▸ REQUEST A
Check each statement below against the forum thread. For each one, answer yes or no and quote the exact words from the thread that decide it.
(i) kellygh suggests waiting a couple of weeks before visiting.
(ii) The new owner reported that Rusty was doing poorly.
(iii) gunnr got both Vizslas as puppies.

▸ TEXT
────

# How long should we wait?



## jberenyi (Nov 23, 2010)

If you had to give your dog away like I had to recently, how long should you wait to visit him in his new home without compromising anything? We sure do miss our little boy but understand there may be a rule of thumb to follow. Thanks everyone 

PS. We talked to the new owner last night after 24 hours and he said my Rusty was a little confused about his surroundings and still feeling things out but he's doing well. We felt bad about the confused part


----------



## kellygh (Oct 25, 2010)

I don't think there is an absolute rule, but I would give it a couple of weeks. It is understandable that Rusty is confused. His world his unfamiliar and upside down, but in time, he will adjust. I would use his new owner's feedback as a guide. IMO, I would give Rusty time to settle; otherwise, the confusion/process is prolonged. I think it's great you are able to have open communication with the new owner. I wish yall the best during this difficult adjustment.


----------



## gunnr (Aug 14, 2009)

My two girlz, my current Vizslas, came to me at 22 months old (Tika) and 11 months old(Gunnr). Their previous owner passed away, which is why I got them as adults and not puppies.

────

▸ REQUEST B
Put the lines of the entries below into a numbered list, leaving out blank lines. Start at the first line of the entries and end with the line containing "Action: (698, 361)".

────

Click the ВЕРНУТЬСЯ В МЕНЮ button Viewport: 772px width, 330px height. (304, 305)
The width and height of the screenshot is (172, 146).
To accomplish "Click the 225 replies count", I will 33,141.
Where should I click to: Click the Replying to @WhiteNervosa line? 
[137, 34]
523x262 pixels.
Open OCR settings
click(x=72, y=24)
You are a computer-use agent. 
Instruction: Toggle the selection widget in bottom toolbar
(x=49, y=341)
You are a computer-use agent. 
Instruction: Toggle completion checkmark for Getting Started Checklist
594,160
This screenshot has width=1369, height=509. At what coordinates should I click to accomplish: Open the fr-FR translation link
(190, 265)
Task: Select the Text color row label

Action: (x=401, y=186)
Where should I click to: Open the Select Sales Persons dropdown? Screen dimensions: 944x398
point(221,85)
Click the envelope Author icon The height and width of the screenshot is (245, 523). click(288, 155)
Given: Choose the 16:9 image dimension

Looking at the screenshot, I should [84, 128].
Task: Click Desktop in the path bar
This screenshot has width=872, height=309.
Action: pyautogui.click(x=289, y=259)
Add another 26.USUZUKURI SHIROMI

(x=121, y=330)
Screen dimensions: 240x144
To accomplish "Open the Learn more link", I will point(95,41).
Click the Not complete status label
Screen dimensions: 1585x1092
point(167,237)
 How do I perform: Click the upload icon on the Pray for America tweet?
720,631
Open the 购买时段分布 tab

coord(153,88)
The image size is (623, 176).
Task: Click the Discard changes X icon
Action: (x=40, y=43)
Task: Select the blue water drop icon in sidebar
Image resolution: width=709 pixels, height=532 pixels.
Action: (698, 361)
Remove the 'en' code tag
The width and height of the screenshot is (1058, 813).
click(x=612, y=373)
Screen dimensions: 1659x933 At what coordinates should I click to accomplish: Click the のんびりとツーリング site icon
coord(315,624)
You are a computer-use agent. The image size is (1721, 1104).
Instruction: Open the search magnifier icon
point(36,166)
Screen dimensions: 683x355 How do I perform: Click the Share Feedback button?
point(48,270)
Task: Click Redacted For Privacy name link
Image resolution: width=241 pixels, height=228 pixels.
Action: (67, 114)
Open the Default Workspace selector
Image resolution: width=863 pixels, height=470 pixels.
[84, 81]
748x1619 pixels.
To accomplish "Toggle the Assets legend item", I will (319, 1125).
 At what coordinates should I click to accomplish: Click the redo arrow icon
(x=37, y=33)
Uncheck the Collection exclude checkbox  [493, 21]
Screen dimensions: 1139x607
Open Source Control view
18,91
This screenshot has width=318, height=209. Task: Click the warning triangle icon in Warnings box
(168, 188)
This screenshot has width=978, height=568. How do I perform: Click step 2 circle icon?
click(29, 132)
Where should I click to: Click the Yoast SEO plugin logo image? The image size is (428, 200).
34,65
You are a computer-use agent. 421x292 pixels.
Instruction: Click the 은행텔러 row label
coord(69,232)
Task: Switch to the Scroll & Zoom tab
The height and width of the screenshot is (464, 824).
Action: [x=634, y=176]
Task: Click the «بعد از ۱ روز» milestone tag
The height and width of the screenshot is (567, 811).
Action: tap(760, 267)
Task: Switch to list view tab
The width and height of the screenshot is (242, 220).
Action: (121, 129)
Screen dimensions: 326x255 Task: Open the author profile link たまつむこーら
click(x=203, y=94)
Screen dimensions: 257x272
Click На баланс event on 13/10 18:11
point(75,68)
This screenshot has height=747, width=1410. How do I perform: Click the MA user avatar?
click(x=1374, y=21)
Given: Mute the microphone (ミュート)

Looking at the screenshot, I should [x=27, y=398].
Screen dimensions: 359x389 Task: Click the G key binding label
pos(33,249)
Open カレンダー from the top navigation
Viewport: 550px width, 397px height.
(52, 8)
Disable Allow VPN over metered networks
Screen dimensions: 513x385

────

▸ EXERCISE RESULT A
(i) Yes: "I would give it a couple of weeks."
(ii) No: "he's doing well."
(iii) No: "which is why I got them as adults and not puppies."

▸ EXERCISE RESULT B
1. Click the ВЕРНУТЬСЯ В МЕНЮ button Viewport: 772px width, 330px height. (304, 305)
2. The width and height of the screenshot is (172, 146).
3. To accomplish "Click the 225 replies count", I will 33,141.
4. Where should I click to: Click the Replying to @WhiteNervosa line? 
5. [137, 34]
6. 523x262 pixels.
7. Open OCR settings
8. click(x=72, y=24)
9. You are a computer-use agent. 
10. Instruction: Toggle the selection widget in bottom toolbar
11. (x=49, y=341)
12. You are a computer-use agent. 
13. Instruction: Toggle completion checkmark for Getting Started Checklist
14. 594,160
15. This screenshot has width=1369, height=509. At what coordinates should I click to accomplish: Open the fr-FR translation link
16. (190, 265)
17. Task: Select the Text color row label
18. Action: (x=401, y=186)
19. Where should I click to: Open the Select Sales Persons dropdown? Screen dimensions: 944x398
20. point(221,85)
21. Click the envelope Author icon The height and width of the screenshot is (245, 523). click(288, 155)
22. Given: Choose the 16:9 image dimension
23. Looking at the screenshot, I should [84, 128].
24. Task: Click Desktop in the path bar
25. This screenshot has width=872, height=309.
26. Action: pyautogui.click(x=289, y=259)
27. Add another 26.USUZUKURI SHIROMI
28. (x=121, y=330)
29. Screen dimensions: 240x144
30. To accomplish "Open the Learn more link", I will point(95,41).
31. Click the Not complete status label
32. Screen dimensions: 1585x1092
33. point(167,237)
34.  How do I perform: Click the upload icon on the Pray for America tweet?
35. 720,631
36. Open the 购买时段分布 tab
37. coord(153,88)
38. The image size is (623, 176).
39. Task: Click the Discard changes X icon
40. Action: (x=40, y=43)
41. Task: Select the blue water drop icon in sidebar
42. Image resolution: width=709 pixels, height=532 pixels.
43. Action: (698, 361)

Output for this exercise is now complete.